Dopo il tentativo fallito di Mario Monti, Enrico Letta vara il suo piano per attrarre investimenti. “Questa è la prima pagina di un piano di attrazione degli investimenti esteri in Italia che si chiamerà Destinazione Italia“, ha spiegato il presidente del Consiglio. “Il governo vuole dare un segnale molto forte al mondo per fare investimenti economici e finanziari nel nostro Paese”, ha aggiunto. Per poi precisare: “Cominceremo un road show nelle principali piazze finanziarie, il cui inizio sarà la settimana prossima a New York, dove incontreremo gli operatori finanziari per presentare Destinazione Italia”. Il tutto dopo avere cominciato “una consultazione pubblica con i soggetti istituzionali e pubblici”.

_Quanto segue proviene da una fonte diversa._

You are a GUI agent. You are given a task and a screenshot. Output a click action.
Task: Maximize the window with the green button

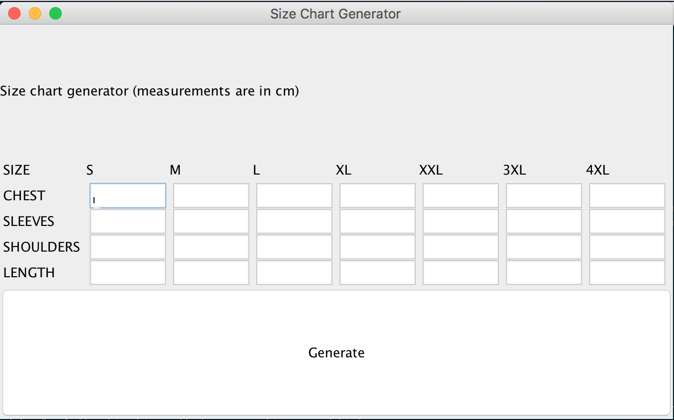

Dopo il viaggio negli Stati Uniti, Letta si recherà nei Paesi del Golfo tra il 7 e il 9 ottobre. Il piano Destinazione Italia è un”modo per agevolare e semplificare” gli investimenti stranieri nel nostro Paese e prevede “50 misure molto secche e semplici per risolvere i problemi più grossi” che le imprese incontrano venendo in Italia. Gran parte degli interventi, ha aggiunto, riguardano la “burocrazia, i problemi del fisco e le questioni infrastrutturali“, come il piano per gli aeroporti e le questioni delle bonifiche. Il testo del piano sarà diffuso nel pomeriggio perché vi sono state apportate alcune modifiche. “E’ una specie di versione 0.5 che va alla consultazione pubblica per due o tre settimane”, ha spiegato Letta, “affinché tutti quelli che vogliono dare contributi pubblici abbiano il tempo di farlo”.
Con il piano Destinazione Italia inizierà il più volte annunciato percorso di privatizzazioni di cui si parlerà anche nella nota di aggiornamento del Def. Il premier ha precisato che il percorso riguarderà “cose che è giusto privatizzare perché non sempre privato è meglio del pubblico”, come si è visto in esempi passati. “Credo sia importante dare un segno molto forte al mondo per fare investimenti”, ha aggiunto il presidente del Consiglio. “Il piano vuole attrarre gli investimenti secondo un modello che non vuole essere quello dell’outlet che svende o quello di Fort Apache in difesa”.
Letta ha giustificato l’approvazione del piano con la penuria di investimenti in Italia: “Il nostro Paese ha un drammatico bisogno di investimenti diretti esteri. Abbiamo cifre troppo basse” in questo campo. Una bocciatura di fatto, benché indiretta, dei risultati ottenuti sul campo da Invitalia, l’Agenzia per l’attrazione degli investimenti controllata al 100% dallo Stato che a livello di gruppo tra il 2008 e il 2011 ha raddoppiato il rosso di bilancio portandolo da 2,89 a 5,9 milioni di euro.
Cionostante non più tardi di un mese fa il Tesoro ha confermato sulla tolda di comando l’amministratore delegato Domenico Arcuri che tra l’altro è stato tra i recordman degli stipendiati pubblici con un emolumento che nel 2011, l’ultimo che è stato ufficializzato, ha raggiunto quota 792mila euro, di cui 175mila euro come stipendio, 361mila come compenso fisso e 254mila come compenso variabile. In quella sede il vicepresidente del gruppo Pdl al Senato, Paolo Romani, aveva tradotto la riconferma come un riconoscimento del valore e delle capacità dei massimi vertici dell’Agenzia che “declina la propria attività, su mandato dell’esecutivo, fra politiche industriali e di coesione, attrazione di investimenti esteri, crescita e occupazione, con particolare riguardo alle aree deboli del Paese”. Il nuovo piano del governo vedrà il “coordinamento dalla presidenza del Consiglio” dei vari ministeri coinvolti e di “una governance unitaria affidata a Invitalia”, come ha dichiarato il ministero dello Sviluppo, Flavio Zanonato.